Those selected for the boot camp will be required to do significant prior preparation, mainly in the form of a reading list covering theoretical frameworks, the specific topics or examples to be studied, and fundamentals of science communication. The content of the boot camp will be divided evenly between, on the one hand,  mastery of issues and theoretical tools and, on the other hand, enhancing skills of communication and engagement, all consonant with the idea of developing citizen-scientists as change agents.  

Service-learning Projects

Each student in the boot camp designs a service-learning project to be implemented the year following the boot camp’s completion. The service-learning projects infuse the campus with additional ethics opportunities and give the students exposure as role models. Specific forms might include:

Service-learning projects will take a wide variety of forms and touch upon a broad range of issues. The common theme will be the students functioning as model citizen-scientist agents of change.

Browns Bags

During the year, participants join in regular bi-weekly debriefing brown-bags. They meet as a group to share experiences, trade ideas, compare strategies, and make presentations about their service-learning projects under the guidance of the leadership team. These regular meetings are a crucial part of the program, aimed not only at affording opportunities for reinforcement and support but also at maintaining a sense of community among program participants as colleagues in a larger change exercise.
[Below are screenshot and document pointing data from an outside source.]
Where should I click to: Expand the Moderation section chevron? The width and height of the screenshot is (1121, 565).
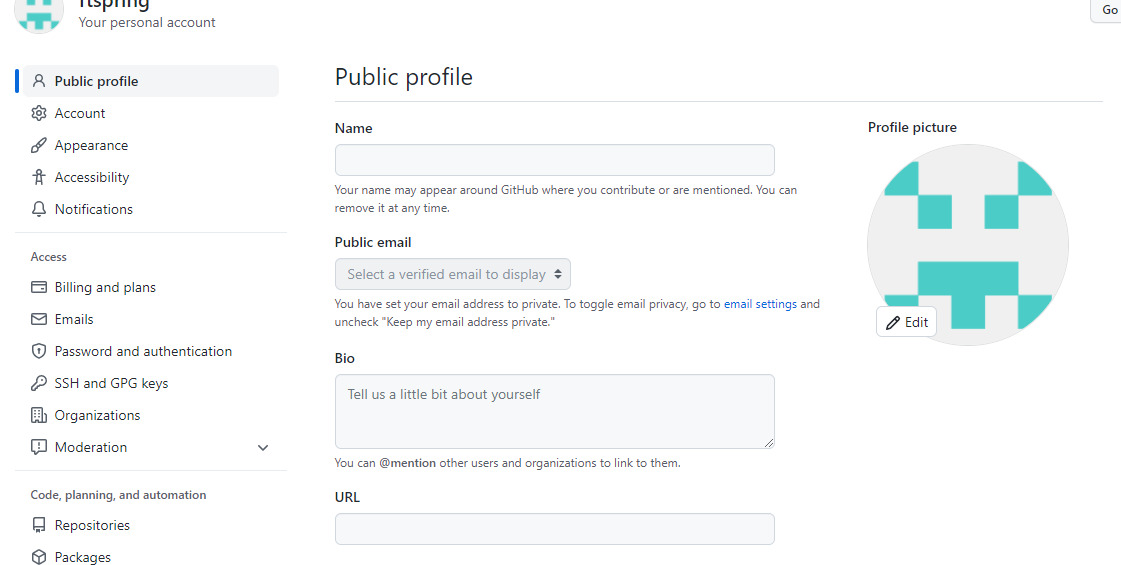click(263, 448)

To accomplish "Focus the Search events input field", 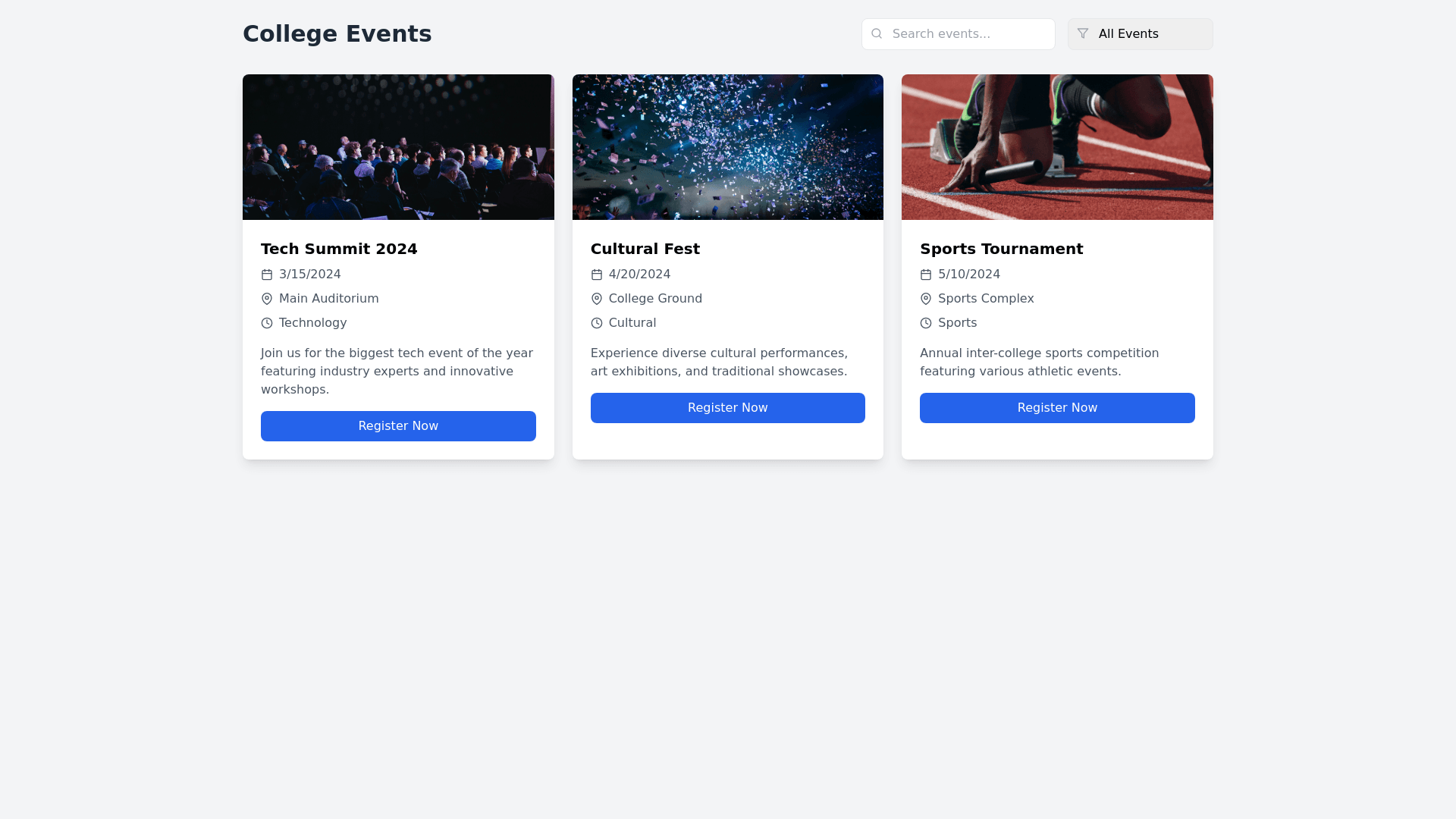I will pos(968,34).
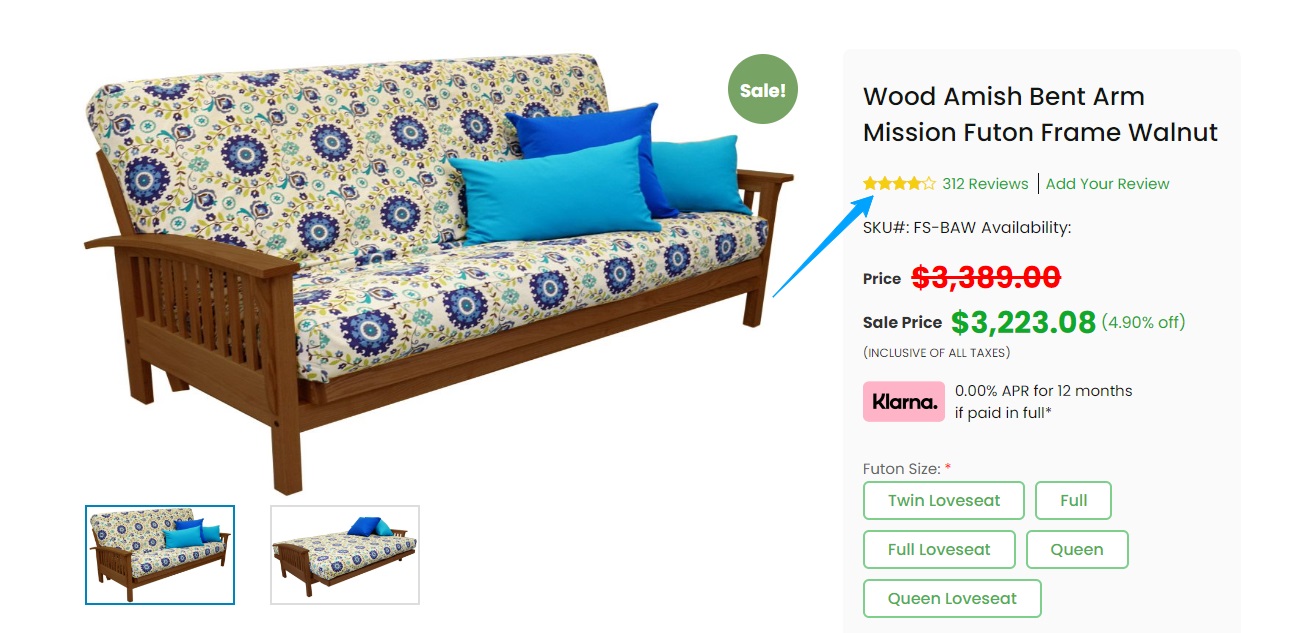The image size is (1301, 633).
Task: Click the pink Klarna logo
Action: [904, 401]
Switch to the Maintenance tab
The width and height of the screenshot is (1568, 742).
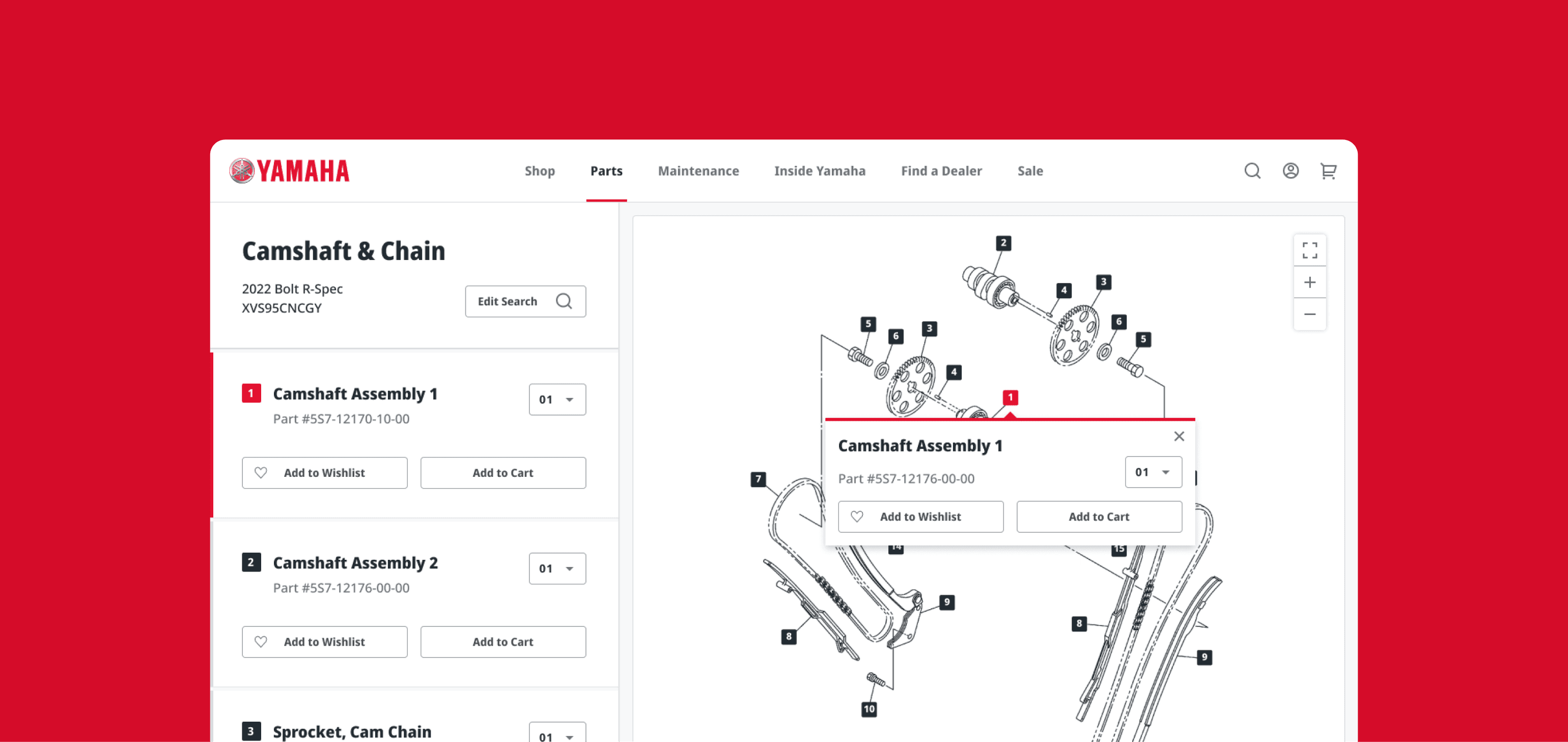coord(698,171)
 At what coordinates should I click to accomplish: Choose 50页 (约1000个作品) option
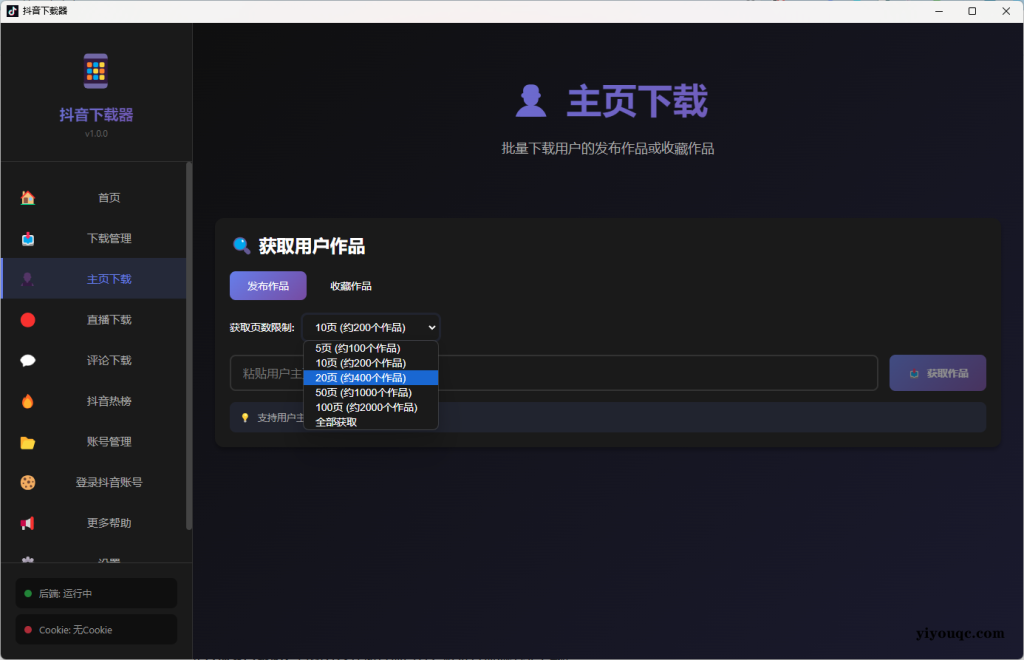click(365, 392)
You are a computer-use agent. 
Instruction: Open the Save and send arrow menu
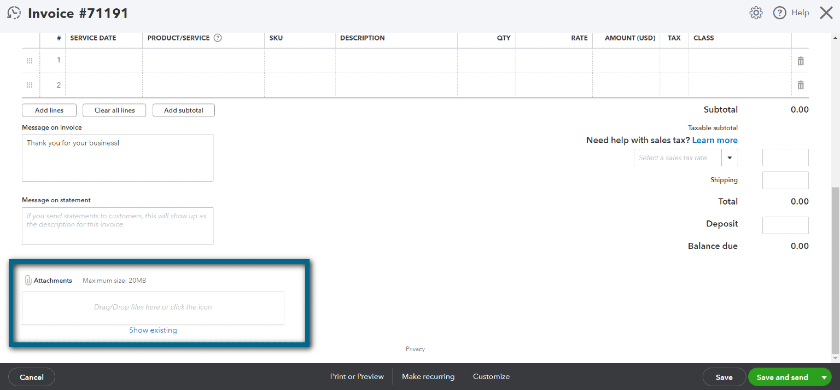[824, 377]
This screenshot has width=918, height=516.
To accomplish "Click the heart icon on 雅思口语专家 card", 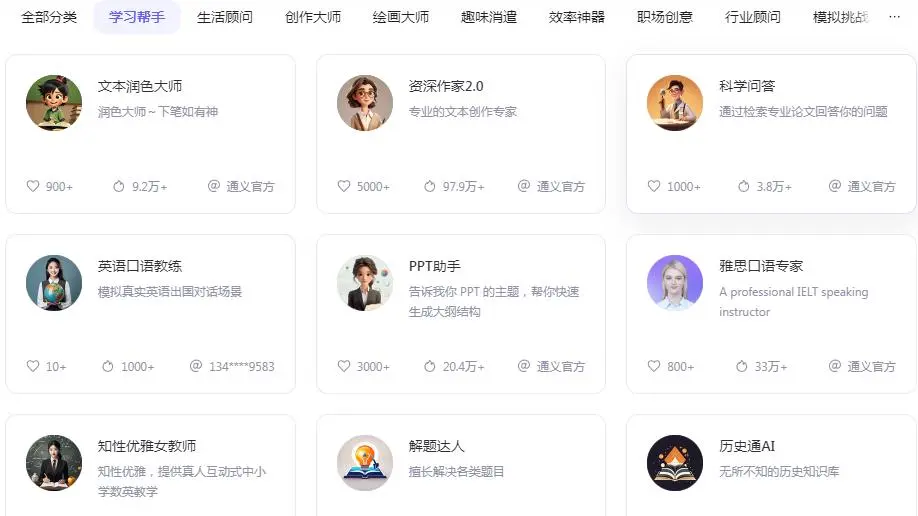I will coord(654,366).
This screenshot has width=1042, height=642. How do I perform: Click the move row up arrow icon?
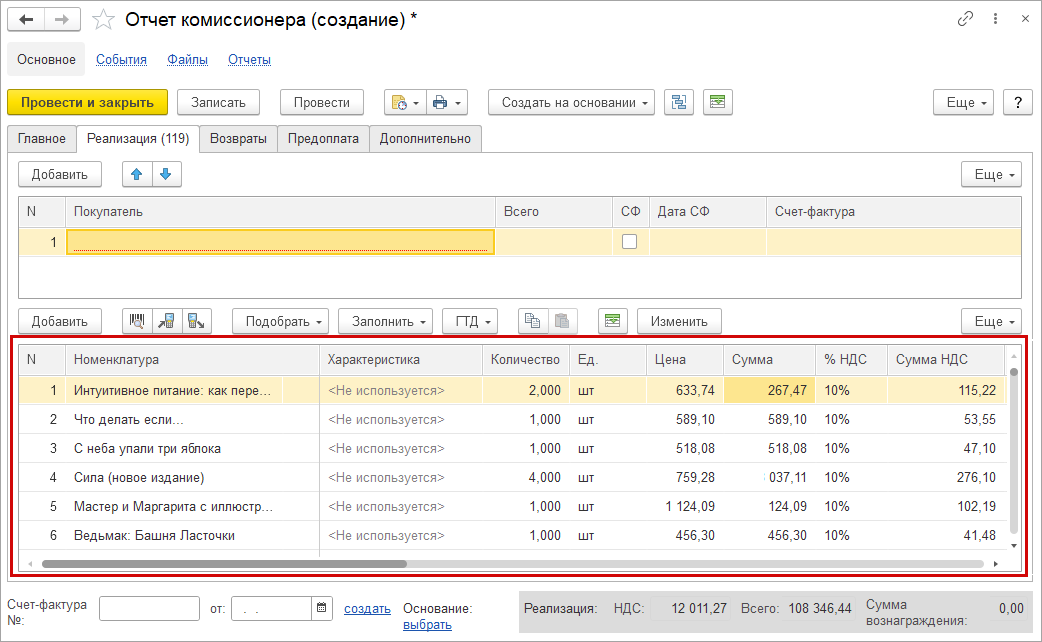pyautogui.click(x=137, y=174)
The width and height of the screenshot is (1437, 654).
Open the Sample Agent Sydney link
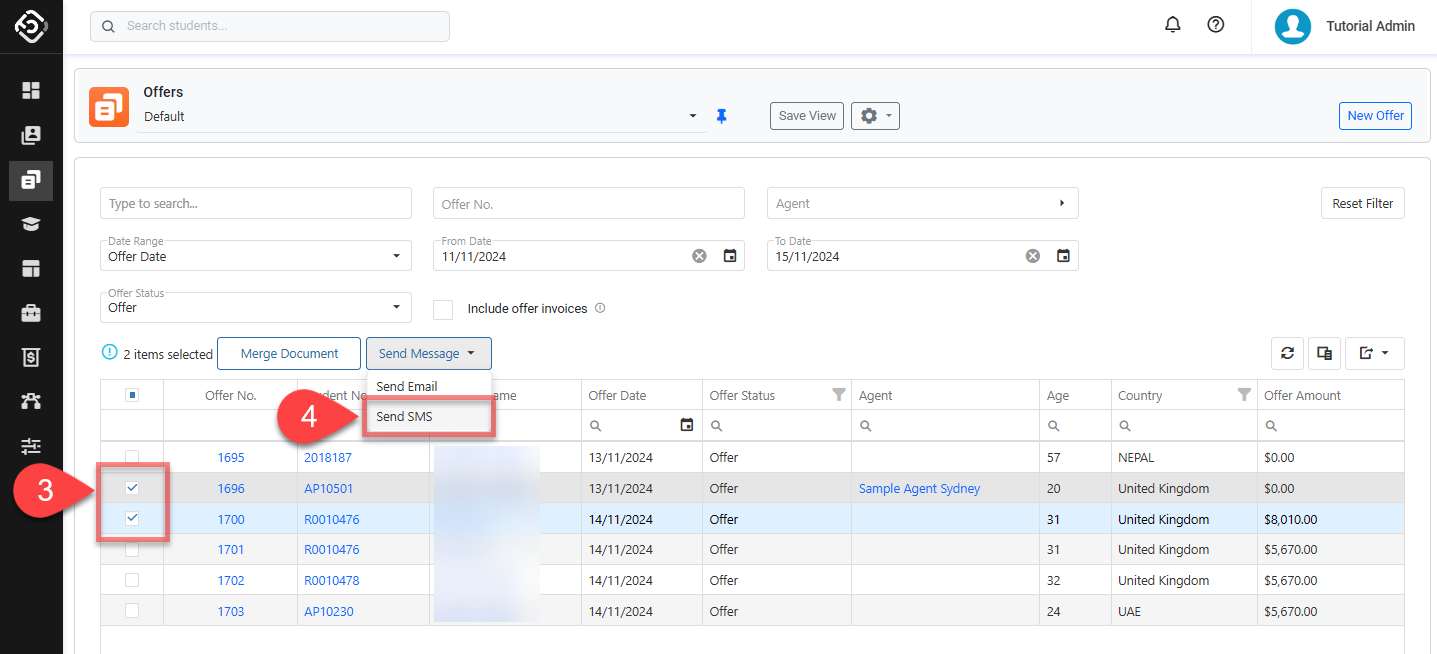(x=919, y=489)
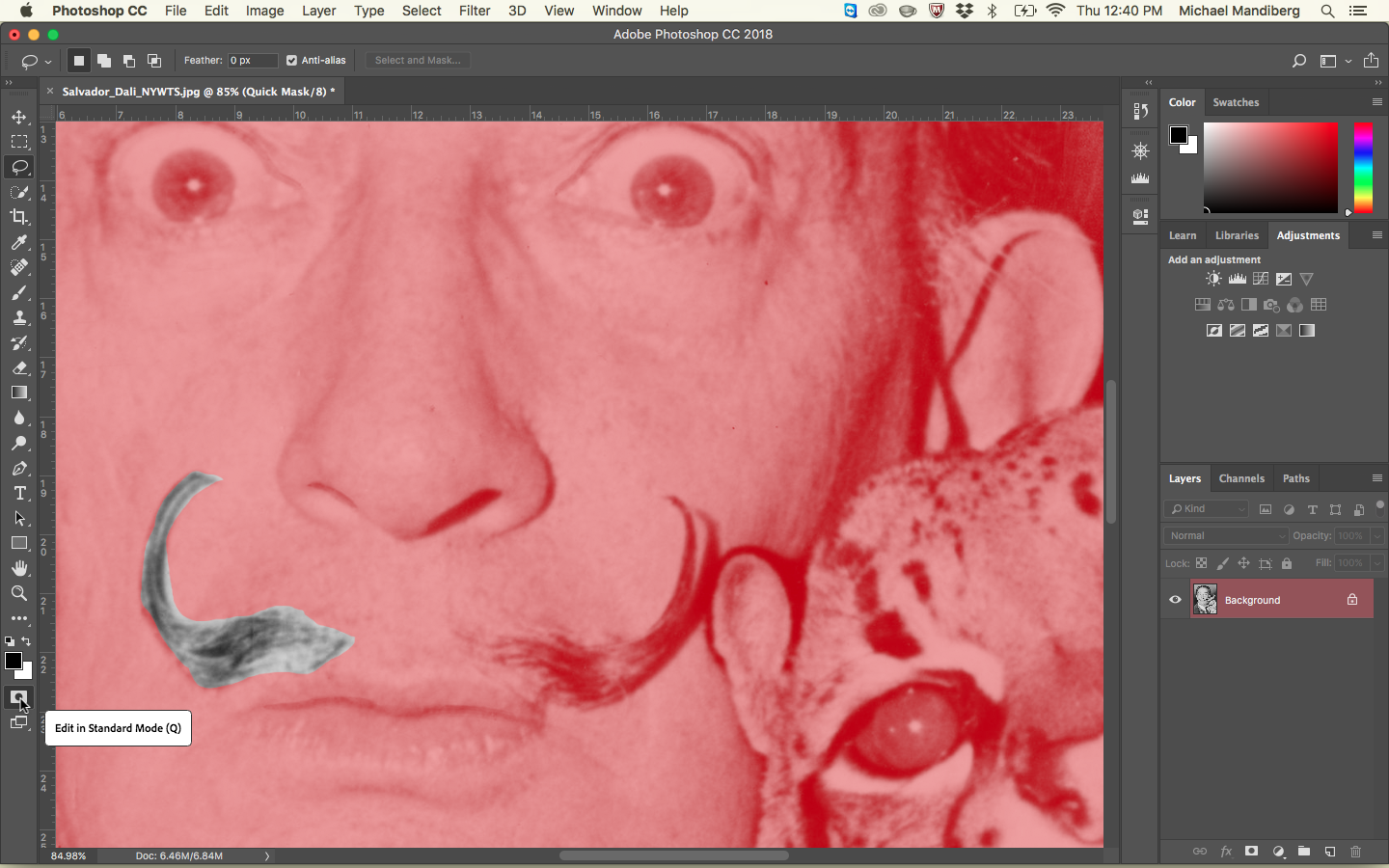
Task: Pick the Brush tool
Action: tap(19, 293)
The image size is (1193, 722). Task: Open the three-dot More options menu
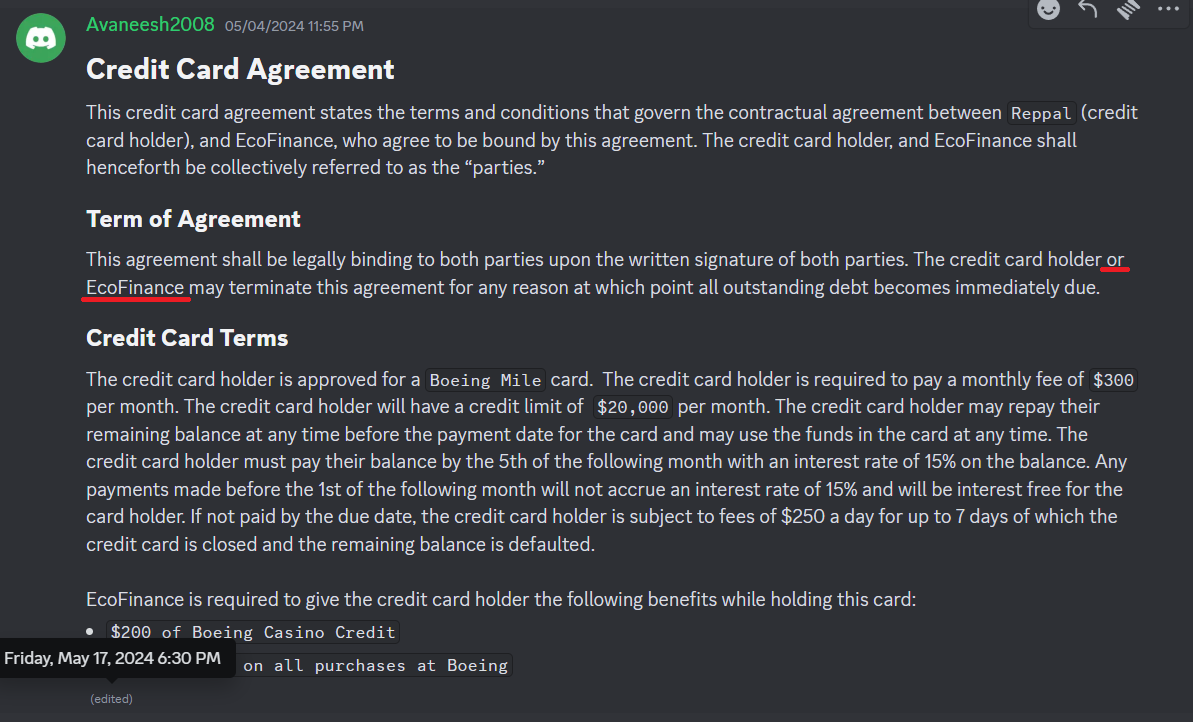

Virtual Ethics Commons Room

The Virtual Ethics Commons Room is a dedicated, loosely-structured, cloud-based gathering space. It allows students to share information, consult about problems and challenges, post memos and advertisements, gripe, gossip, emote, and opine. It provides a space beyond the debriefing brown-bags where students can focus on their ongoing ethics training, service-learning projects, degree-related work, and maturing presence within their communities as agents of change.